Words: Stephen Thomas Erlewine
Scree: Rarities 1978-1981 is a thorough assemblage of A-sides and B-sides that essentially can't be found on any of Magazine's studio records. Even in the event of title duplication ("Rhythm of Cruelty," "The Light Pours Out of Me"), the disc offers alternative mixes. The strength of the disc isn't merely due to the excellence of non-album A-sides like "Touch and Go," "Give Me Everything," and "Upside Down"; in most cases, the B-sides rival the A-sides or, at the very least, would have made fine album material.
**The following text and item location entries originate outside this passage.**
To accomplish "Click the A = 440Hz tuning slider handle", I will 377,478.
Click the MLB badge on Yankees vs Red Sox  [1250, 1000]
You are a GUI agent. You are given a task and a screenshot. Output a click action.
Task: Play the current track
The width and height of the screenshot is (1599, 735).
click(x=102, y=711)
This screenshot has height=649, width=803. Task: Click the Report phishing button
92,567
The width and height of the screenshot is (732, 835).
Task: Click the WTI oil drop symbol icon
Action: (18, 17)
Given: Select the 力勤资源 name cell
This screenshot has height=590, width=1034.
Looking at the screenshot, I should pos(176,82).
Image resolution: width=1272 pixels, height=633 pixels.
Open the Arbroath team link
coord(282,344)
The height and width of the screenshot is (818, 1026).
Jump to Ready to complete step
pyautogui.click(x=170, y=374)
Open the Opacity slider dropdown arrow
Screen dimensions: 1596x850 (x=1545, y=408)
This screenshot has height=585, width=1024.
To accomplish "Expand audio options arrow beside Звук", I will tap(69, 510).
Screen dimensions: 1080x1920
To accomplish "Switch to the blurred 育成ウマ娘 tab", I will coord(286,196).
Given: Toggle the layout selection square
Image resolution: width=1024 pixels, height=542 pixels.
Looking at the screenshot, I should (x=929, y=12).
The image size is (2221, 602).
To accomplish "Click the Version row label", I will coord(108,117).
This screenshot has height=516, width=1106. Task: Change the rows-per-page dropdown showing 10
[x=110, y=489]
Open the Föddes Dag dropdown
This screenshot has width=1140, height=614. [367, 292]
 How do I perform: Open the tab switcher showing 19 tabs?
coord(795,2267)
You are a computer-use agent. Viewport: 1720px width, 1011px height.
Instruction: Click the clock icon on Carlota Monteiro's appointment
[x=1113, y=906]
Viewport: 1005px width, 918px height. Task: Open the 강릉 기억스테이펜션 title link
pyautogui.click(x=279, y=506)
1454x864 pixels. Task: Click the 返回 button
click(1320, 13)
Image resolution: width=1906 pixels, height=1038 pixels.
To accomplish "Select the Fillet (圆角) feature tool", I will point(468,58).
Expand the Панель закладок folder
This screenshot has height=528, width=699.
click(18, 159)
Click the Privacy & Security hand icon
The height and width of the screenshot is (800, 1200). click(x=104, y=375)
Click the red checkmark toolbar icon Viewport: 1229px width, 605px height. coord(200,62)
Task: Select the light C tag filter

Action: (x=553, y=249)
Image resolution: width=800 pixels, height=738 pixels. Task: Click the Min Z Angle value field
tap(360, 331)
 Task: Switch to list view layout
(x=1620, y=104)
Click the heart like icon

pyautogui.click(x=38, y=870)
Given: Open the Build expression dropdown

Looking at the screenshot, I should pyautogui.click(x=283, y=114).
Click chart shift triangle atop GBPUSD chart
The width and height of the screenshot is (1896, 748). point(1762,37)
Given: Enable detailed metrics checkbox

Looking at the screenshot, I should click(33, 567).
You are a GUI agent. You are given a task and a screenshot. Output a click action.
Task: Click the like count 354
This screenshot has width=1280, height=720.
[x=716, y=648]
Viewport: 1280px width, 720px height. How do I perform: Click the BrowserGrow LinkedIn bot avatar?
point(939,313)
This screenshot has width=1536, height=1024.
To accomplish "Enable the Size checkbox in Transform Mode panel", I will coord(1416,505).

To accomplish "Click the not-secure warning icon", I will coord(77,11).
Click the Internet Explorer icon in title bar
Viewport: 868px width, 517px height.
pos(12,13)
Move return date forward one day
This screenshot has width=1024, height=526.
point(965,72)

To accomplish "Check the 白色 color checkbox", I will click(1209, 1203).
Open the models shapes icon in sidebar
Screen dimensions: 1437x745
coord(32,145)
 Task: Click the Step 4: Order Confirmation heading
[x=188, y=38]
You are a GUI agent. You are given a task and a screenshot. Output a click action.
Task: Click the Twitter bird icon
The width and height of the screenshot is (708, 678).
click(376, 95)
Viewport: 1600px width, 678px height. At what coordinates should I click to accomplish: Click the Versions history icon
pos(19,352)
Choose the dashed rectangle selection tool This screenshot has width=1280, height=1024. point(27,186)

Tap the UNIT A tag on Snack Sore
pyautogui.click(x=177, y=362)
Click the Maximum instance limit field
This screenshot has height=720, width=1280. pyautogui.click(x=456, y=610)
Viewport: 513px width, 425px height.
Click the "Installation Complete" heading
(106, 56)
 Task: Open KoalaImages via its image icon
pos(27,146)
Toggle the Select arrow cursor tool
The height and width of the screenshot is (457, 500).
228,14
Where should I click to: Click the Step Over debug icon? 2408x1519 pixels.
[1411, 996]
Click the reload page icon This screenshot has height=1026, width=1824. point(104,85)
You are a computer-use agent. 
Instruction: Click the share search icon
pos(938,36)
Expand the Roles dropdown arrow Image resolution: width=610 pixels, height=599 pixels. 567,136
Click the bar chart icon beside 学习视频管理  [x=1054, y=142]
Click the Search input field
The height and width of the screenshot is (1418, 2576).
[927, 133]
The opening "My Mind Ain't So Open," which was the B-side to Magazine's debut single "Shot By Both Sides," is a hyperactive tune with bleating saxophones and screaming guitars, the most straight-ahead punk song the band recorded; unlike the remainder of the band's material, the structure is relatively traditional and doesn't feature the prominent keyboards that became integral to their sound. Covers of Captain Beefheart's "I Love You You Big Dummy" and John Barry's "Goldfinger" are as good as you'd expect (see Buzzcocks' Time's Up for a more faithful version of the former, recorded before Howard Devoto's defection to form this band), and a trio of live cuts from the Sweetheart Contract 12" ("Feed the Enemy," "Twenty Years Ago," "Shot By Both Sides") add icing to the cake. Altogether, the collection is just as essential as the band's first three studio albums. Apart from the live material on this disc, most of the tracks became available again in 2000 on the Maybe It's Right to Be Nervous Now box set.